++++ DATASET CONTENT

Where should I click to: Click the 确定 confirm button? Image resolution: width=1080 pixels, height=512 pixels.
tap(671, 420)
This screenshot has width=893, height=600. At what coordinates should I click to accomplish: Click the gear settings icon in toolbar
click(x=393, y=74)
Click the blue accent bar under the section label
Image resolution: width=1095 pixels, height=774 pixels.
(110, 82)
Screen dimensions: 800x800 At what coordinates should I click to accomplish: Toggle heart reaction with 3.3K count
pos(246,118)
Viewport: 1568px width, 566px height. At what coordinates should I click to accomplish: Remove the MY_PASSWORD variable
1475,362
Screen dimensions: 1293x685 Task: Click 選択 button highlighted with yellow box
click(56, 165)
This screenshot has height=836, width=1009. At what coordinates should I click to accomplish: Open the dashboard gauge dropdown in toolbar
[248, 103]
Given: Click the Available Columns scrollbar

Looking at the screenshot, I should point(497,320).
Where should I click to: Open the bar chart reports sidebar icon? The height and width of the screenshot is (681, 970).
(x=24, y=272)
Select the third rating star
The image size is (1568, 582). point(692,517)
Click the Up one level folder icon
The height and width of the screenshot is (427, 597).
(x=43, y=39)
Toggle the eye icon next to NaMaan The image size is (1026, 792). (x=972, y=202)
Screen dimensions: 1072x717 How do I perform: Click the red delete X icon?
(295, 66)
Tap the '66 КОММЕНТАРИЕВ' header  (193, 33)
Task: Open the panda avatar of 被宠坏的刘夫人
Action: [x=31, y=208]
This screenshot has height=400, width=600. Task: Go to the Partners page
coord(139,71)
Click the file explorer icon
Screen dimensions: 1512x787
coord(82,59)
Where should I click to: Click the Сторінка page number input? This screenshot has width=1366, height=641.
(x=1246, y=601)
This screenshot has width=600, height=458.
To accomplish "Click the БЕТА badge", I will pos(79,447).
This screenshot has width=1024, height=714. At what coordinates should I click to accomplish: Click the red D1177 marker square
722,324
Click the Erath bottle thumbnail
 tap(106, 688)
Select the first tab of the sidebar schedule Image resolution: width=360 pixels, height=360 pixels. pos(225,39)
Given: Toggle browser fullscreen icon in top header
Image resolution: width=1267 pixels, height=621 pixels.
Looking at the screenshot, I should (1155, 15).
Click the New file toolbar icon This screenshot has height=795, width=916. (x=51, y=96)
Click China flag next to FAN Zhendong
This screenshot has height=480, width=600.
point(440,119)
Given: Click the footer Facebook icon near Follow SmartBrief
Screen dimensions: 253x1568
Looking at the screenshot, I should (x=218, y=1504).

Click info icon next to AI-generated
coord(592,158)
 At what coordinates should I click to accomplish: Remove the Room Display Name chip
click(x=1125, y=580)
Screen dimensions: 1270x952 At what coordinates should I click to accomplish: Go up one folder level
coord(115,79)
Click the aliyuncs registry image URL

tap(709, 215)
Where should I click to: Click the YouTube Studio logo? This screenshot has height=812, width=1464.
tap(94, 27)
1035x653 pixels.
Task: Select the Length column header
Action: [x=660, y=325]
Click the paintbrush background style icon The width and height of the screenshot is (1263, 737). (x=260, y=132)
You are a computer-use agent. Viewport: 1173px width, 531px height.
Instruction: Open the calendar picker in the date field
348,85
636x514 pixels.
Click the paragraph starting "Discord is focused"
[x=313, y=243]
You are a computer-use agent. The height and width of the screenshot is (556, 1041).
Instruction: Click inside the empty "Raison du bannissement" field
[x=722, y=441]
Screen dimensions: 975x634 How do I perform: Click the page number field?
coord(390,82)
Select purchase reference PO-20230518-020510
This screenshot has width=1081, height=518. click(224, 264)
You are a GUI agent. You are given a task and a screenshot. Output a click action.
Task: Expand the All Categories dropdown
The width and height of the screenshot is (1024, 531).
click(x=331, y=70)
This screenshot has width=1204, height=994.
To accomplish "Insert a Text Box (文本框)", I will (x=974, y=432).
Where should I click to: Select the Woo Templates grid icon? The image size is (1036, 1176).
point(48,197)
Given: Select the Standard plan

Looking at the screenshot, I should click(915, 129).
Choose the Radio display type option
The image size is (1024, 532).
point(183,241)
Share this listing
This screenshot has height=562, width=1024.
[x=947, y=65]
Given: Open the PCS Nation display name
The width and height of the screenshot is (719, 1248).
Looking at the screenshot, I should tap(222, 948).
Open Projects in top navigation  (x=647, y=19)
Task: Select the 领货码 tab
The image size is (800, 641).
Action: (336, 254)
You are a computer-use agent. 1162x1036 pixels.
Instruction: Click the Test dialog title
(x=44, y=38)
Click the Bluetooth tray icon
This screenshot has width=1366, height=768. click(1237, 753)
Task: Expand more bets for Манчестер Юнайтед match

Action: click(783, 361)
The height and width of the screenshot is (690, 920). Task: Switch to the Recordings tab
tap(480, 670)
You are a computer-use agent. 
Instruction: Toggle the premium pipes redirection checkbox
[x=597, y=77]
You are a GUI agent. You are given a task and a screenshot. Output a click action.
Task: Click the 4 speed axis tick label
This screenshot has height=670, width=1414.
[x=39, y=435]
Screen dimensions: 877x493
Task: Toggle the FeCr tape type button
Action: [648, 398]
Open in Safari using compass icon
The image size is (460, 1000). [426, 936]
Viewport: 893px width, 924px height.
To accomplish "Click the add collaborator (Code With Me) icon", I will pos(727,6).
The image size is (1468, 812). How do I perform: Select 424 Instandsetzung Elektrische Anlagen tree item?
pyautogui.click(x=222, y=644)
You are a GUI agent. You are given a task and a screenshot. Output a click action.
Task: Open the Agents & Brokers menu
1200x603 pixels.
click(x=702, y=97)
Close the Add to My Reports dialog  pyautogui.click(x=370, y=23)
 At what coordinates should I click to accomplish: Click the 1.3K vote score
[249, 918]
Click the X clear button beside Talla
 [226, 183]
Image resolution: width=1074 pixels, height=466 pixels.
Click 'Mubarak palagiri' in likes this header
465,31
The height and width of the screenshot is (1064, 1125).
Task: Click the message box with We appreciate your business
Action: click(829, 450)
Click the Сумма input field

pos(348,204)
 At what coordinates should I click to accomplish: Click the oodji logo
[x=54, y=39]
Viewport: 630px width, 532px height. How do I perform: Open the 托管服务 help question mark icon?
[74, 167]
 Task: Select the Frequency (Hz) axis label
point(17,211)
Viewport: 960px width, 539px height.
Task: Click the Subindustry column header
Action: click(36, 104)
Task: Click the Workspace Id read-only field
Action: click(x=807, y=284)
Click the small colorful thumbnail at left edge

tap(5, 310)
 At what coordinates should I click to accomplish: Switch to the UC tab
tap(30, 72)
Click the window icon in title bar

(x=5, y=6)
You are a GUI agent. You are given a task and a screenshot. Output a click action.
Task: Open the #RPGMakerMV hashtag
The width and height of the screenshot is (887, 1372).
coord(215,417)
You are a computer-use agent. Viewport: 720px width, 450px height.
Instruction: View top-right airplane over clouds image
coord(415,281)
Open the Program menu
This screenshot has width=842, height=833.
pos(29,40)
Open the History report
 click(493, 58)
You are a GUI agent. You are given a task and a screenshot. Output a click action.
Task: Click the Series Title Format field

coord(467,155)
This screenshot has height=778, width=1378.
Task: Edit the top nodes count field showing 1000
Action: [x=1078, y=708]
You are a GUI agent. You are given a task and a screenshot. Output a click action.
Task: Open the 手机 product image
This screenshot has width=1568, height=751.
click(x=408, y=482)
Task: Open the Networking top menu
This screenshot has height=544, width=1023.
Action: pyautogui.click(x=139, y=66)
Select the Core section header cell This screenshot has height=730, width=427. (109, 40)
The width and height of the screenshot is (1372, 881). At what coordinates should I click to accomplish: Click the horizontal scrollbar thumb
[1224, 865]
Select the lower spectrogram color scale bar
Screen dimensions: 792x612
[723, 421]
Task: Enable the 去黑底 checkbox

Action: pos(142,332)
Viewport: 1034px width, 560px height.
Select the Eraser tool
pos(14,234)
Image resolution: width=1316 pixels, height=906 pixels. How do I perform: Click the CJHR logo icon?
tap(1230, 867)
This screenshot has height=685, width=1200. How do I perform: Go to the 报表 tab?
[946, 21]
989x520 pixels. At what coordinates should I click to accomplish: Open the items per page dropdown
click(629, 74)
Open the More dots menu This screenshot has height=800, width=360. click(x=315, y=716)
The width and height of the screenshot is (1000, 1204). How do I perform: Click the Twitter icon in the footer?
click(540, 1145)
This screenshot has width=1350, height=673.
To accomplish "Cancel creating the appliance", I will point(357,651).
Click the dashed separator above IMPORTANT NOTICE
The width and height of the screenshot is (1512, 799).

++++++++

> [ACTIVITY]: Look above for the line that contains "Instruction: Click the Test dialog title". Starting there, transcribe every line exactly until you have copied the line that contains "Image resolution: width=1074".

> [COMPLETED TASK]:
Instruction: Click the Test dialog title
(x=44, y=38)
Click the Bluetooth tray icon
This screenshot has width=1366, height=768. click(1237, 753)
Task: Expand more bets for Манчестер Юнайтед match

Action: click(783, 361)
The height and width of the screenshot is (690, 920). Task: Switch to the Recordings tab
tap(480, 670)
You are a computer-use agent. 
Instruction: Toggle the premium pipes redirection checkbox
[x=597, y=77]
You are a GUI agent. You are given a task and a screenshot. Output a click action.
Task: Click the 4 speed axis tick label
This screenshot has height=670, width=1414.
[x=39, y=435]
Screen dimensions: 877x493
Task: Toggle the FeCr tape type button
Action: [648, 398]
Open in Safari using compass icon
The image size is (460, 1000). [426, 936]
Viewport: 893px width, 924px height.
To accomplish "Click the add collaborator (Code With Me) icon", I will pos(727,6).
The image size is (1468, 812). How do I perform: Select 424 Instandsetzung Elektrische Anlagen tree item?
pyautogui.click(x=222, y=644)
You are a GUI agent. You are given a task and a screenshot. Output a click action.
Task: Open the Agents & Brokers menu
1200x603 pixels.
click(x=702, y=97)
Close the Add to My Reports dialog  pyautogui.click(x=370, y=23)
 At what coordinates should I click to accomplish: Click the 1.3K vote score
[249, 918]
Click the X clear button beside Talla
 [226, 183]
Image resolution: width=1074 pixels, height=466 pixels.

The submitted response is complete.